─── Petikan Teks

Follow Us

Sempat Dikira Akan Punah, Masa Depan Hobi Fotografi Analog Kini Terlihat Cerah

Rizki Ramadan - Kamis, 25 Mei 2017 | 08:07
Renaldy Fernando Kusuma, salah satu pehobi fotografi analog yang mendirikan penyedia kebutuhan analog, Jellyplayground (foto: Riomanadona)
Rizki Ramadan

Renaldy Fernando Kusuma, salah satu pehobi fotografi analog yang mendirikan penyedia kebutuhan analog, Jellyplayground (foto: Riomanadona)

Ya, kamu memang nggak sering menggunakan analog di masa kecilnya. Tapi, kamu pasti pernah menonton film berlatar jadul yang tokoh-tokohnya menggunakan kamera film. Kamu juga pernah melihat kamera-kamera analog di berbagai media lainnya.

Selain itu, budaya slow living juga turut memicu tren analog. Digitalisasi teknologi, menurut Justitio, membuat manusia hidup di alam yang serba cepat, serba ringkas. Semua bisa bekerja tanpa proses yang bisa kita hayati.

“Ini membuat slowness jadi punya pasar. Sebagai pengisi waktu luang dan untuk bersenang-senang, slowness dari kamera analog—sama kayak ribetnya perangkat musik retro macam vinyl dan kaset—membuat mereka bisa memiliki jeda dari kecepatan yang ditawarkan dunia digital,” tukas dosen muda 27 tahun ini.

Booming mulai 2008, Menurun di 2012, Meningkat Lagi Setelah Ada Instagram.

Kalau ditilik sejarahnya, tren fotografi analog di era digital ini mulai hidup lagi dari mati surinya pada 2007. Bahasan tentang kamera analog bukan lagi cuma rame di kalangan mahasiswa anggota UKM fotografi saja tetapi juga heboh di forum-forum dunia maya.

Tommy Armansyah adalah satu pehobi analog dari masa awal kebangkitannya itu. “Di masa itu, banyak pemilik kamera analog yang pindah ke digital. Kamera analognya dijual-jualin. Nah, di satu sisi ada anak muda yang mau foto tapi nggak punya banyak uang, jadi cari analog karena lebih murah. Modal Rp 200 ribu saja dapet kamera. Film pun cuma Rp 10.000- Rp 15.000. Harga cuci Rp 9.000-15.000,” kenang Tommy.

──────

• Instruksi A
Bisakah kamu menuliskan kembali bagian artikel tentang fotografi analog dari "Sempat Dikira Akan" sampai "bisa kita hayati." tanpa mengubah satu kata pun?
Artikel tadi tidak berhubungan dengan catatan yang disertakan.

─── Data Tersedia

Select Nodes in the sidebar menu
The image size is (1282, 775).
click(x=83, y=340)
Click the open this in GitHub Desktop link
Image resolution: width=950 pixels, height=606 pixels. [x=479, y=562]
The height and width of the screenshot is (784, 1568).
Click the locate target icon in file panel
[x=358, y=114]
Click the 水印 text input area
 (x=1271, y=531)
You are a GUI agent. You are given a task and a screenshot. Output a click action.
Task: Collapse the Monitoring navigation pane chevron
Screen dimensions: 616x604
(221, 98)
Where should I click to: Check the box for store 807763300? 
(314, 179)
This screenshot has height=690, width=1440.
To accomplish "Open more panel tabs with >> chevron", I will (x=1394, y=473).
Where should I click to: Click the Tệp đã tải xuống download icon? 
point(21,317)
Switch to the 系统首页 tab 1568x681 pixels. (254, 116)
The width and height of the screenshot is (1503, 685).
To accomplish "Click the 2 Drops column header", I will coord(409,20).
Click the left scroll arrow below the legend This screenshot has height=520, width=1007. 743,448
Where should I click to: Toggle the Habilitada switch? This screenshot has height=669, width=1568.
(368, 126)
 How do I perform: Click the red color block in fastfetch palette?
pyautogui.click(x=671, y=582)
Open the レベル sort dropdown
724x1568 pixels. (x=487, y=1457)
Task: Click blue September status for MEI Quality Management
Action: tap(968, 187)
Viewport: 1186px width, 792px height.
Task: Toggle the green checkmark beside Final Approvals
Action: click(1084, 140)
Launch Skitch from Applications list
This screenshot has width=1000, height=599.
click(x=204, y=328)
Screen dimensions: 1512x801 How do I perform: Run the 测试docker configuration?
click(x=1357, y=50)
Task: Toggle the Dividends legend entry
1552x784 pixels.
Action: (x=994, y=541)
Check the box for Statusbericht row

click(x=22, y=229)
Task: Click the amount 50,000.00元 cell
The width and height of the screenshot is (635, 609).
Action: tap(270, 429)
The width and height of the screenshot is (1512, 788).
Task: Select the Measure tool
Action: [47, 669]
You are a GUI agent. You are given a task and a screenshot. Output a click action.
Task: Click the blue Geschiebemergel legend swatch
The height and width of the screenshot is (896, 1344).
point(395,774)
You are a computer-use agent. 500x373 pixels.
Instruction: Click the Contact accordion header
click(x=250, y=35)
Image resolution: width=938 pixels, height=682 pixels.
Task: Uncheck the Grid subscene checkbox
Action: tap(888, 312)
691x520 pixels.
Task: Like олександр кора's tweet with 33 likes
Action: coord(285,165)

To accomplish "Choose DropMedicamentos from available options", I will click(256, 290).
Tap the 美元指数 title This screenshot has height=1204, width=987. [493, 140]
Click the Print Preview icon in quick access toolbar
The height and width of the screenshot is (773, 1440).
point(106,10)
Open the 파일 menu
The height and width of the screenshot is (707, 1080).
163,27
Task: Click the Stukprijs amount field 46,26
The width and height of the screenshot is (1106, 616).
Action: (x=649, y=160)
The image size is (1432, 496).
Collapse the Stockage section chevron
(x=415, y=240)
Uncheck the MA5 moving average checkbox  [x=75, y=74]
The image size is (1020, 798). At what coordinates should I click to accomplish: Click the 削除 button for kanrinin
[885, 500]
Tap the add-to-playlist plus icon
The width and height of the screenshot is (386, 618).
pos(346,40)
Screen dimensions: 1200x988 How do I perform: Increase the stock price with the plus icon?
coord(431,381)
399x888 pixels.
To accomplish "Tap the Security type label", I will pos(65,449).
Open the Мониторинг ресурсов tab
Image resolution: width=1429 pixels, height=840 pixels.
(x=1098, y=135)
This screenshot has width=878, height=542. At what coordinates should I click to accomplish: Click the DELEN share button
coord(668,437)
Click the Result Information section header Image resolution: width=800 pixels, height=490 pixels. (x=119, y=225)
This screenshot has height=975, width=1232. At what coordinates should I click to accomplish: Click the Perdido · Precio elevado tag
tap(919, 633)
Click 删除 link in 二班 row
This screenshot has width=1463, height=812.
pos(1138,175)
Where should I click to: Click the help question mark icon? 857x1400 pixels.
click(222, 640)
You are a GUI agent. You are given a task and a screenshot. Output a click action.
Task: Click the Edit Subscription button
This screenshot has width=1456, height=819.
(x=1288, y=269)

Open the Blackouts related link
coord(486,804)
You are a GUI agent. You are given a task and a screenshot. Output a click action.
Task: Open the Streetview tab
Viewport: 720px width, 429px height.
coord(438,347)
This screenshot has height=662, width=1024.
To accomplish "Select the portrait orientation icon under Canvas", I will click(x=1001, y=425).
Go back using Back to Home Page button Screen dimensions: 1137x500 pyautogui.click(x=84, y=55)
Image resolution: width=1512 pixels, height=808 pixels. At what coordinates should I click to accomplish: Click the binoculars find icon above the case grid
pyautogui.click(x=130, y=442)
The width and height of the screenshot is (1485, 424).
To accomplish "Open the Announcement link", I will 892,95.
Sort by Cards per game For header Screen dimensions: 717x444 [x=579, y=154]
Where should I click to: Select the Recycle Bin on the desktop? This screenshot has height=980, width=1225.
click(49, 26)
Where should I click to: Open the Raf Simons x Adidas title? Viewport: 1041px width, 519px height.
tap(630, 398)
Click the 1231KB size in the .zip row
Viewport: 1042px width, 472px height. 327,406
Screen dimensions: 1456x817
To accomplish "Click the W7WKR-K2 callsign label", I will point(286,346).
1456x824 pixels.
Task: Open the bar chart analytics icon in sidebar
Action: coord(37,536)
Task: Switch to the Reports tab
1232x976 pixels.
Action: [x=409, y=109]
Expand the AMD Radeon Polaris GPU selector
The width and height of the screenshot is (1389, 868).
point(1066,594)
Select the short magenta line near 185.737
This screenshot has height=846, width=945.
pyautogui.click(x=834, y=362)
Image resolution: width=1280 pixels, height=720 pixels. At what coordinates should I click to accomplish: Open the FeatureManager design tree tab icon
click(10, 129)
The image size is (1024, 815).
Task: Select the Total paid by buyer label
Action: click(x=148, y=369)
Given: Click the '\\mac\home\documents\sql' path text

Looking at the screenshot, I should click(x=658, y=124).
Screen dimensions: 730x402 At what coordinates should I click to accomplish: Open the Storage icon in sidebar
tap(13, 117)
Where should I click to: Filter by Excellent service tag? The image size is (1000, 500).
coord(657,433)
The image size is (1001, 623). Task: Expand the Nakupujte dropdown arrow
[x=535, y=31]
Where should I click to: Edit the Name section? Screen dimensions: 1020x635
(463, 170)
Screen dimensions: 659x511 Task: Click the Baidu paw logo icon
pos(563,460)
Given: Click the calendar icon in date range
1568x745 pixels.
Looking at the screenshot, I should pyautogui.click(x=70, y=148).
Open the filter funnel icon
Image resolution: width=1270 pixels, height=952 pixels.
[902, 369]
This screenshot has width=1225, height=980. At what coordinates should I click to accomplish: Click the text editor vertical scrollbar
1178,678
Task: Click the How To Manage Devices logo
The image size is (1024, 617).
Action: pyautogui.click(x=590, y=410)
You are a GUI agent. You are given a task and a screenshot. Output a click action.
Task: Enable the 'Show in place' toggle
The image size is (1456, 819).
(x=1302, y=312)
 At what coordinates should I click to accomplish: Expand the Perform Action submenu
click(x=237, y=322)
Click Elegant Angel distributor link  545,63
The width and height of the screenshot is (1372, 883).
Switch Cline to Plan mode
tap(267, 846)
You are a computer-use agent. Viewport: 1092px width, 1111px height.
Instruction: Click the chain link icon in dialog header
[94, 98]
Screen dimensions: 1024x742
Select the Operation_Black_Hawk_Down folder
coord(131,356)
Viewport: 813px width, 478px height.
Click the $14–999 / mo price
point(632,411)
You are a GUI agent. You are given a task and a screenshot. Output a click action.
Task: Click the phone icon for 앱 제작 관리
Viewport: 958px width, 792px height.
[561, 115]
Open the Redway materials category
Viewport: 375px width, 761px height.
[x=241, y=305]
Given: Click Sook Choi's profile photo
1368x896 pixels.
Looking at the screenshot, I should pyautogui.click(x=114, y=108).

──────

• Instruksi B
Bisakah kamu mentranskripsikan catatan dari baris yang memuat "Select the short magenta line near 185.737" sampai baris yang memuat "tap(13, 117)", termasuk kedua baris itu, tanpa perubahan apa pun?

• Hasil Tugas A
Sempat Dikira Akan Punah, Masa Depan Hobi Fotografi Analog Kini Terlihat Cerah

Rizki Ramadan - Kamis, 25 Mei 2017 | 08:07
Renaldy Fernando Kusuma, salah satu pehobi fotografi analog yang mendirikan penyedia kebutuhan analog, Jellyplayground (foto: Riomanadona)
Rizki Ramadan

Renaldy Fernando Kusuma, salah satu pehobi fotografi analog yang mendirikan penyedia kebutuhan analog, Jellyplayground (foto: Riomanadona)

Ya, kamu memang nggak sering menggunakan analog di masa kecilnya. Tapi, kamu pasti pernah menonton film berlatar jadul yang tokoh-tokohnya menggunakan kamera film. Kamu juga pernah melihat kamera-kamera analog di berbagai media lainnya.

Selain itu, budaya slow living juga turut memicu tren analog. Digitalisasi teknologi, menurut Justitio, membuat manusia hidup di alam yang serba cepat, serba ringkas. Semua bisa bekerja tanpa proses yang bisa kita hayati.

• Hasil Tugas B
Select the short magenta line near 185.737
This screenshot has height=846, width=945.
pyautogui.click(x=834, y=362)
Image resolution: width=1280 pixels, height=720 pixels. At what coordinates should I click to accomplish: Open the FeatureManager design tree tab icon
click(10, 129)
The image size is (1024, 815).
Task: Select the Total paid by buyer label
Action: click(x=148, y=369)
Given: Click the '\\mac\home\documents\sql' path text

Looking at the screenshot, I should click(x=658, y=124).
Screen dimensions: 730x402 At what coordinates should I click to accomplish: Open the Storage icon in sidebar
tap(13, 117)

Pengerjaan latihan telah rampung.